Dicalcium silicate microparticles modulate the differential expression of circRNAs and mRNAs in BMSCs and promote osteogenesis via circ_1983-miR-6931-Gas7 interaction.

Dicalcium silicate microparticle (CS)-based biomaterials have a potential for bone and dental tissue regenerative applications. The CS-mediated transcriptome level mechanism in mesenchymal stem cells (MSCs) during bone-defect healing has not been investigated yet. In this study, we elucidated the differential expression pattern of messenger RNAs (mRNAs) and circular RNAs (circRNAs) in CS-treated MSCs and their involvement in the osteogenesis process. CS robustly enhanced the osteogenic differentiation of MSCs and cranial bone defect healing. CS-treatment modulated the differential expression of mRNAs and circRNAs in MSCs. Differentially expressed circRNAs and mRNAs were involved in competing endogenous RNA (ceRNA-interaction networks).
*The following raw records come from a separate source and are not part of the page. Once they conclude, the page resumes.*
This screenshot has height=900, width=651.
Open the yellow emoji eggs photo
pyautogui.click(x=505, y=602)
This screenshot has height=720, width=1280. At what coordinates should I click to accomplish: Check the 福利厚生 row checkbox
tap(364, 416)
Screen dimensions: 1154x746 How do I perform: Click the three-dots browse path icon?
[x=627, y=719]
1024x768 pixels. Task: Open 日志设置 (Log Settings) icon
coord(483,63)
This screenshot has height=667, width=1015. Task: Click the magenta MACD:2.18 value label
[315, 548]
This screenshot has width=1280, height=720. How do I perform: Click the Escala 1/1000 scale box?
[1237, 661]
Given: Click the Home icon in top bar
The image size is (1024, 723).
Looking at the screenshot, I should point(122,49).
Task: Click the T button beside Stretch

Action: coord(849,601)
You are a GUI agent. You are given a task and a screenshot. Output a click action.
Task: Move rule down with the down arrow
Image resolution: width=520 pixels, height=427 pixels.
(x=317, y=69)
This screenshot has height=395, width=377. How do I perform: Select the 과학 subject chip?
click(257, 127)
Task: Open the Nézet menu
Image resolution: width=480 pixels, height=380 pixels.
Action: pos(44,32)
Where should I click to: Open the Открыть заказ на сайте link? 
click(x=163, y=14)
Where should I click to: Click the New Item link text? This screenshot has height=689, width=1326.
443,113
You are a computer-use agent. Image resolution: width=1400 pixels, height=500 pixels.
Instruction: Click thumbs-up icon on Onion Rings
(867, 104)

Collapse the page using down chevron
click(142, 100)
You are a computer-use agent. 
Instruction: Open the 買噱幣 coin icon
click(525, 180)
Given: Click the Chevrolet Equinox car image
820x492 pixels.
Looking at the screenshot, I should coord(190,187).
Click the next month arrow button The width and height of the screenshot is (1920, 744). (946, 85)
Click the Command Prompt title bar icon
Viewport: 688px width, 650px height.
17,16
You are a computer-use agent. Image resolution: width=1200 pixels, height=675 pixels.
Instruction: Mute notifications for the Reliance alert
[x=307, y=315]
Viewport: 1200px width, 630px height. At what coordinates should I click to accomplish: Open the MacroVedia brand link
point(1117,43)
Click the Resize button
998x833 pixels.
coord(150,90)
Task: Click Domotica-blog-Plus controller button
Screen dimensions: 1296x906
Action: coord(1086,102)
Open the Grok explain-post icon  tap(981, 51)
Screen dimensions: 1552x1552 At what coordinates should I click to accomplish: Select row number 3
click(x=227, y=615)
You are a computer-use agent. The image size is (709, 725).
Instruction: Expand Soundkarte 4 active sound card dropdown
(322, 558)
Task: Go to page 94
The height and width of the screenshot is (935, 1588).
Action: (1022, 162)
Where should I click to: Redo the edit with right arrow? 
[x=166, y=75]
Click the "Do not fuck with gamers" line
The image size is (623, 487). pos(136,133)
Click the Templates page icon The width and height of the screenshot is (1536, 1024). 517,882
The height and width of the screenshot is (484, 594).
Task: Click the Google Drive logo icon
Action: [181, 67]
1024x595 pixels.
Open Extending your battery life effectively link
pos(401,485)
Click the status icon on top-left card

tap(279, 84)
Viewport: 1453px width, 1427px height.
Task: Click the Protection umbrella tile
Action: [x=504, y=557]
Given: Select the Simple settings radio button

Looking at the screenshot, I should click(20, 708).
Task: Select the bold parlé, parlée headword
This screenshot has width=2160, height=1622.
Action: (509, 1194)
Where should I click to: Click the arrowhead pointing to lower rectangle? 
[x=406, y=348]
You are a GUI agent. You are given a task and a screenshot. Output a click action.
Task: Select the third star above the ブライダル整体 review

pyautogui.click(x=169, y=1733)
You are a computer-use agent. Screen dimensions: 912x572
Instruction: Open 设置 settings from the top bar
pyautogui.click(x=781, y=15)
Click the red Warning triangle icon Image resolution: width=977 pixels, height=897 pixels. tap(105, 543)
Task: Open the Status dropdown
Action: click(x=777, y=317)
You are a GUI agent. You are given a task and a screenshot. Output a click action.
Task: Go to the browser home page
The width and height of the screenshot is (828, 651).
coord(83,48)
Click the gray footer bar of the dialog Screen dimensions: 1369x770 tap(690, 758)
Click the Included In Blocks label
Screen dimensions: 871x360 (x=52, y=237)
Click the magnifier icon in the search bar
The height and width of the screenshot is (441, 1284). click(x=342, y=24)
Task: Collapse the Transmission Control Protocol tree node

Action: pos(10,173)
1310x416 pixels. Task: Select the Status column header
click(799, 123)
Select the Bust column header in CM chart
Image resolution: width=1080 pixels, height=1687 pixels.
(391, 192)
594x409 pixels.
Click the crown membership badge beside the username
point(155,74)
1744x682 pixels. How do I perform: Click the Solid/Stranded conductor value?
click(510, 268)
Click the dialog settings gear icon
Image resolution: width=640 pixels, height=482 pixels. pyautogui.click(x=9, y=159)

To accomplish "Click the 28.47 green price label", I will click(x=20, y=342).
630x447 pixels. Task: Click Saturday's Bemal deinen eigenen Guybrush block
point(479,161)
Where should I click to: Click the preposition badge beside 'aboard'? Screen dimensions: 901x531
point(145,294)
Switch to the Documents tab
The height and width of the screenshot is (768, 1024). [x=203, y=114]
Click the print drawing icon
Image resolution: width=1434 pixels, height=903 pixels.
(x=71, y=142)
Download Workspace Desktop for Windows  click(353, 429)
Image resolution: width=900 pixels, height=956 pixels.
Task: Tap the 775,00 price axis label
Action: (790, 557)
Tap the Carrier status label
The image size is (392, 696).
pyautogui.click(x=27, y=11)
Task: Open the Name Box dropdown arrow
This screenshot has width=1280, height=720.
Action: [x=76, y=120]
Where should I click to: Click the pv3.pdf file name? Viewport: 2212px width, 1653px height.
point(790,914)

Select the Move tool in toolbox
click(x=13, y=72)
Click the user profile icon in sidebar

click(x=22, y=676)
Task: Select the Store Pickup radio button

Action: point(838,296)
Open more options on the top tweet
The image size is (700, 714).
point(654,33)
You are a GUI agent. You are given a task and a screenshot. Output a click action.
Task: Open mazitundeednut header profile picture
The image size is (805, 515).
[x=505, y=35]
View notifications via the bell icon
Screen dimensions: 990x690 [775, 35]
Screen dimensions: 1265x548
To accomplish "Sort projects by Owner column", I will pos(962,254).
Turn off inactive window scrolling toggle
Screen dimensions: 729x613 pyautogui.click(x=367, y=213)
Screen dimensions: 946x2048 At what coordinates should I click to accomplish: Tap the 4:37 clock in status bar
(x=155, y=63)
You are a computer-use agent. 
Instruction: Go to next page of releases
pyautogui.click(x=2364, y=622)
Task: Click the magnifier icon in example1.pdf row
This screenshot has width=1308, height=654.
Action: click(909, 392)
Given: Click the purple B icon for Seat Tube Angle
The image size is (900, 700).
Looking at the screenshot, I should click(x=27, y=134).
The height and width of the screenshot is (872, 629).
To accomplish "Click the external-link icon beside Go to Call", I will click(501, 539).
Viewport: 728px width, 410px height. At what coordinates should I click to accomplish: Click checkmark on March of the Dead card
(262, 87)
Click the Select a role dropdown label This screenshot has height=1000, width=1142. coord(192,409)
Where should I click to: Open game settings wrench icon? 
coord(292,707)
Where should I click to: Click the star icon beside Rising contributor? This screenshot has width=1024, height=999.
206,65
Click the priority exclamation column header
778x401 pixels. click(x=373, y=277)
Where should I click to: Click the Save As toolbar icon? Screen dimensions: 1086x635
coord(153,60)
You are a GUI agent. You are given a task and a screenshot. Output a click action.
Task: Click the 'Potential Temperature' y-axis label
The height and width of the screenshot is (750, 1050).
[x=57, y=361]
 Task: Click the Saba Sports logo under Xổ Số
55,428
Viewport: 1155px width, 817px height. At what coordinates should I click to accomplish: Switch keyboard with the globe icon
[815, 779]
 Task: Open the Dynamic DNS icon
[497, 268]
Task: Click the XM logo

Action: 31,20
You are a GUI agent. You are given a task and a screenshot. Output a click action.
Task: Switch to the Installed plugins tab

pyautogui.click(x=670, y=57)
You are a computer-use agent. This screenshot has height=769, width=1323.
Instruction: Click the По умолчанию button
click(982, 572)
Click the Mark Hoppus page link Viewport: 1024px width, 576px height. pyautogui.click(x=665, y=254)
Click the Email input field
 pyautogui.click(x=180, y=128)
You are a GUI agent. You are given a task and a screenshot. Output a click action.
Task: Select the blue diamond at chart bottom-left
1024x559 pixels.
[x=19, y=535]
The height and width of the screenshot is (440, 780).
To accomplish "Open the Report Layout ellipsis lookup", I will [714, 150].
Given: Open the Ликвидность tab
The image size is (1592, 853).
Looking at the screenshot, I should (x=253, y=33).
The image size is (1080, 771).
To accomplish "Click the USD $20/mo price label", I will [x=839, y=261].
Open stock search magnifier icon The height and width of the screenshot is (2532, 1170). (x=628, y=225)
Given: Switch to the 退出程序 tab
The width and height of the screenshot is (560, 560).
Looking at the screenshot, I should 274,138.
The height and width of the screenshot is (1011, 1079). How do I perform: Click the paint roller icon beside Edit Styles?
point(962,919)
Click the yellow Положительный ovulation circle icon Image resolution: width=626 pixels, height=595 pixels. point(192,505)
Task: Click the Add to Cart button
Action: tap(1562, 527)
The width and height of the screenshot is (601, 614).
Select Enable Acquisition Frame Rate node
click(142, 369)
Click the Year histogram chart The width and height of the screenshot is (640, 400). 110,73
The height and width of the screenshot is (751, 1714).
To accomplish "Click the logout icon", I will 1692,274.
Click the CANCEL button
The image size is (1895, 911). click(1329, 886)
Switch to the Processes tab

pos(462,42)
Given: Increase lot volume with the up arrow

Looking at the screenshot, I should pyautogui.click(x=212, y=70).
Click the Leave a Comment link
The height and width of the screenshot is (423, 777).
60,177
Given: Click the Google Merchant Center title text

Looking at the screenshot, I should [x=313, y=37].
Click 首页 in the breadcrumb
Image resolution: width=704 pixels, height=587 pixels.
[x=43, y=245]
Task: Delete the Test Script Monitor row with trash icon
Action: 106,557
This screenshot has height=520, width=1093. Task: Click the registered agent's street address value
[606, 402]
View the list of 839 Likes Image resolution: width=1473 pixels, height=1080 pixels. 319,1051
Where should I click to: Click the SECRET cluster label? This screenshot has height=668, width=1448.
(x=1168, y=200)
These ceRNA-interaction networks regulated the signaling pathways associated with osteogenesis, e.g., Wnt, PI3K-Akt, MAPK, and JAK/STAT signaling. CS-treatment upregulated the expression of circ_1983, Gas7, and Runx2 in BMSCs. RNase R and luciferase activity assay confirmed the stability and miR-6931 sponging property of circ_1983, respectively. Knockdown of circ_1983 enhanced miR-6931 expression but inhibited Gas7 and Runx2 expression and osteogenic differentiation in CS-treated MSCs. In conclusion, for the first time, we report the role of cicr_1983-miR-6931-Gas7 ceRNA-interaction in CS-induced osteogenic differentiation of MSCs and bone defect healing. This study opens a new research stream "the role of circRNAs-mediated ceRNA-interaction in biomaterials and stem cell-based bone tissue engineering".